Blackcurrant ice cream (no ice cream machine required)

02/08/2016 at 23:01

Every summer, I ponder how to best make good ice cream without an ice cream machine. While idly flipping through the pages of one of my mother’s Swedish foodie magazines, I recently came upon a recipe which seemed worth building upon. Little did I know that the delicious blackcurrant ice cream would end up as a new personal favourite! And yes – it also turned out to be a truly excellent ice cream to make when the only machinery you have is the kitchen freezer!

Blackcurrant ice cream

Delicious Blackcurrant ice cream.  Yes: you can do it in your freezer, without any ice cream machine, and the results will still be great.

Ice cream without a machine?
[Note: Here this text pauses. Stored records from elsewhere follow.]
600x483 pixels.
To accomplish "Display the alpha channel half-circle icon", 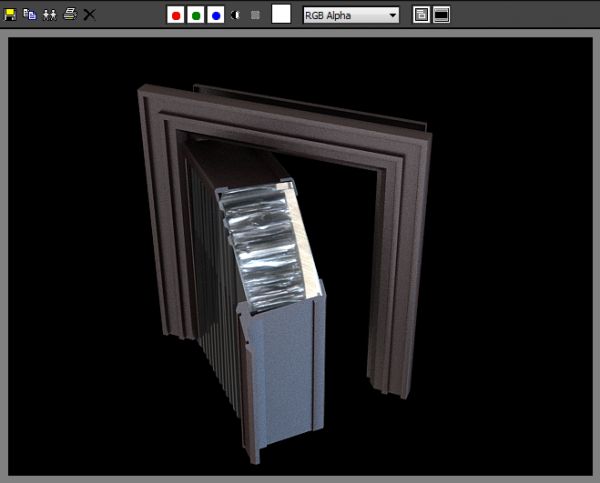I will click(236, 15).
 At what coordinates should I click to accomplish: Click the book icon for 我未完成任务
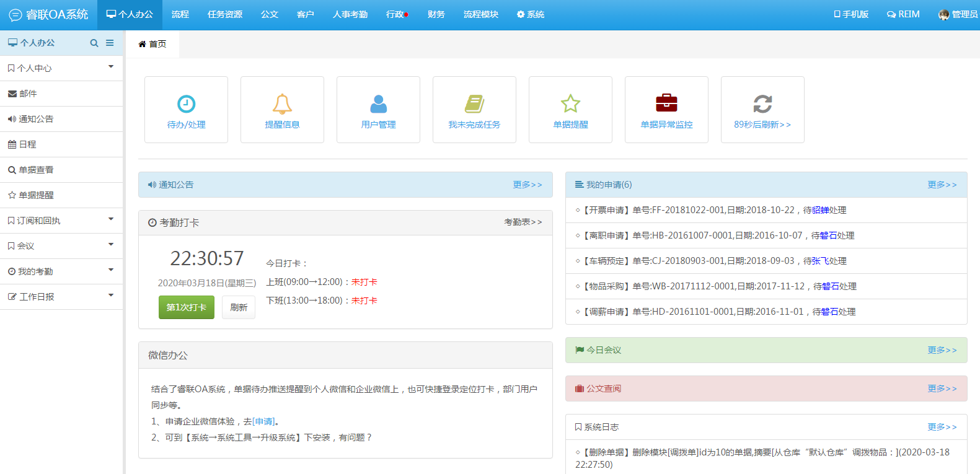(474, 104)
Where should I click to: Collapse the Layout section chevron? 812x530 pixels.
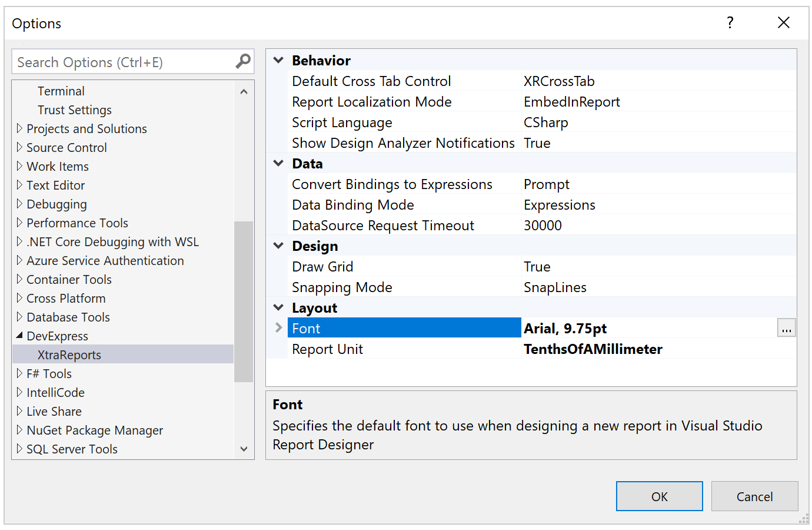[278, 307]
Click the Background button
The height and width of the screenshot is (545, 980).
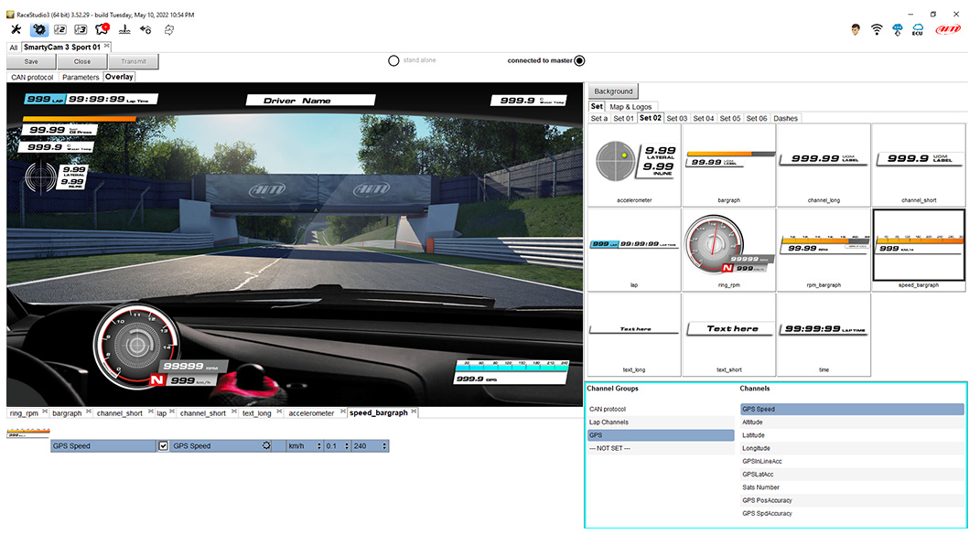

Yes, it is possible … with a ‘firm’ custard!

Attempts to make ice cream without an ice cream machine often end up disappointingly icy, and most freeze unpleasantly rock-hard too.

Why? The main problems are usually caused by inadequate emulsion and stabilisation of the ice cream base, and by the relative slowness of the freezing-process itself.

Traditional ice creams tend to rely on egg yolks, (the fat of) the dairy, and sugar to ensure a scoopable, frozen structure. Many people, yours truly included, also like the way eggs add to the overall flavour of the ice cream. Today’s “firm custard base” combines this general goodness of eggs with a small but significant addition of gelatin: a common, tried and tested household product for gelling (strict vegetarians might replace the gelatin with pectin). As we will see, the eggs and the gelatin together work wonders for the overall consistency of the ice cream [= ensuring proper emulsion and stabilisation, in technical terms].

But most kitchen freezers are quite slow to freeze, and that gives any ‘free-roaming’ water within the ice cream base time to grow into unpleasantly large ice crystals. We don’t want that, so it is important to minimise the freezing time. The easiest way to do it? – Make sure that the ice cream base is chilled already when you first put it into the freezer.

Ice creams also need air. As the freezer won’t do the required churning for us, we will simply have to do it ourselves, by hand. When the ice cream begins to freeze, grab a fork and churn it at regular intervalls during the freezing, and all will be fine!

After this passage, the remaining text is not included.